DOCUMENT SECTION
^^^^
In 1983, Congress amended the Medicare Act to incentivize prompt correction of underpayments and overpayments under this scheme. Congress added a provision, 42 U.S.C. § 1395g(d), referred to as the Hurry–Up–and–Pay Statute, that provides for the accrual of interest—at a high rate—on “the balance of [any] excess or deficit not paid or offset” within 30 days of a “final determination” of an underpayment or overpayment. Significantly, the statute does not define “final determination.”

In order to implement the Hurry–Up–and–Pay Statute, CMS issued a regulation, which took effect concurrently with the statute, defining “final determination.” During the events at issue in this case, the regulation provided that:

[A]ny of the following constitutes a final determination:

(i) A Notice of Amount of Program Reimbursement (NPR) is issued ... and either—

(A) A written demand for payment is made; or

(B) A written determination of an underpayment is made by the intermediary after a cost report is filed.

(ii) In cases in which an NPR is not used as a notice of determination (that is, primarily under part B), one of the following determinations is issued—

(A) A written determination that an overpayment exists and a written demand for payment;

(B) A written determination of an underpayment; or

(C) An Administrative Law Judge (ALJ) decision that reduces the amount of an overpayment below the amount that [CMS] has already collected.

42 C.F.R. § 405.378(c)(1) (1998). As further discussed below, the original regulation was adopted in 1982 without a notice-and-comment period, although CMS subsequently issued a revised version in 1984 that included changes based on comments received after the rule was issued. CMS also made some alterations to the language of this provision without notice and comment in 1991.

B. Factual Background

The events that gave rise to this case began in 1991, when Blue Cross of Western Pennsylvania (“Blue Cross”), acting as the Secretary's fiscal intermediary, recouped over $9,700,000 in alleged overpayments from UPMC. UPMC timely appealed Blue Cross's assessment of its costs to the PRRB. In 1998, the Board issued its decision, ordering Blue Cross to reclassify a number of UPMC's expenses. J.A. at 88–171 (PRRB Hearing Decision 98–D26, Jan. 28, 1998). 1 According to UPMC, this decision resulted in a “substantial award of more than $13,500,000 in UPMC Mercy's favor, and ... effectively reversed Blue Cross'[s] improper earlier recoupment of more than $9,700,000.” Pl.'s Mem. in Supp. of Summ. J. (“Pl.'s Mem.”) at 13. It is uncontested, however, that the Board's decision did not contain a specific dollar amount that UPMC was owed by the government.
^^^^
COLLECTED MATERIAL
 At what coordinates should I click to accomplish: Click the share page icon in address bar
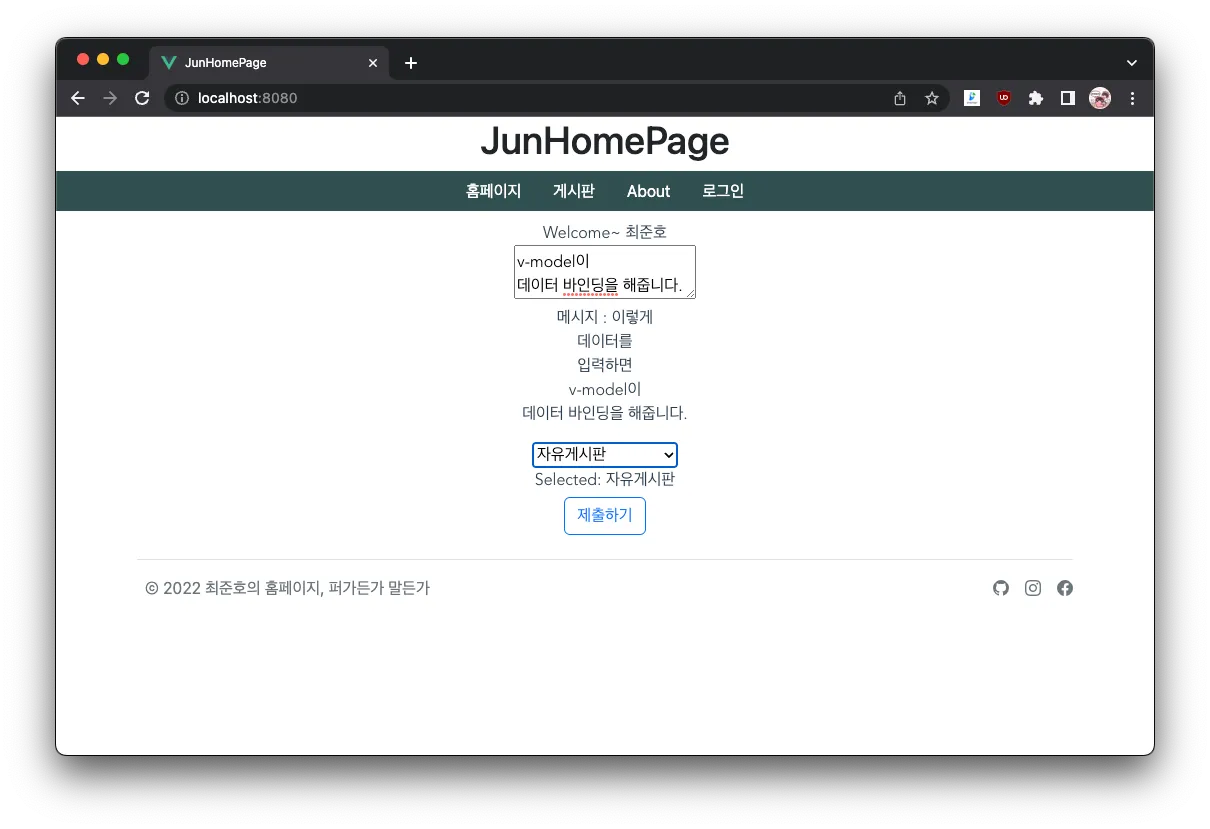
^^^^
WHAT YOU NEED TO DO
From the Medicare interest passage above, pull out everything from "(ii) In cases" down to "has already collected.", word for word.

ANSWER FOR THE TASK
(ii) In cases in which an NPR is not used as a notice of determination (that is, primarily under part B), one of the following determinations is issued—

(A) A written determination that an overpayment exists and a written demand for payment;

(B) A written determination of an underpayment; or

(C) An Administrative Law Judge (ALJ) decision that reduces the amount of an overpayment below the amount that [CMS] has already collected.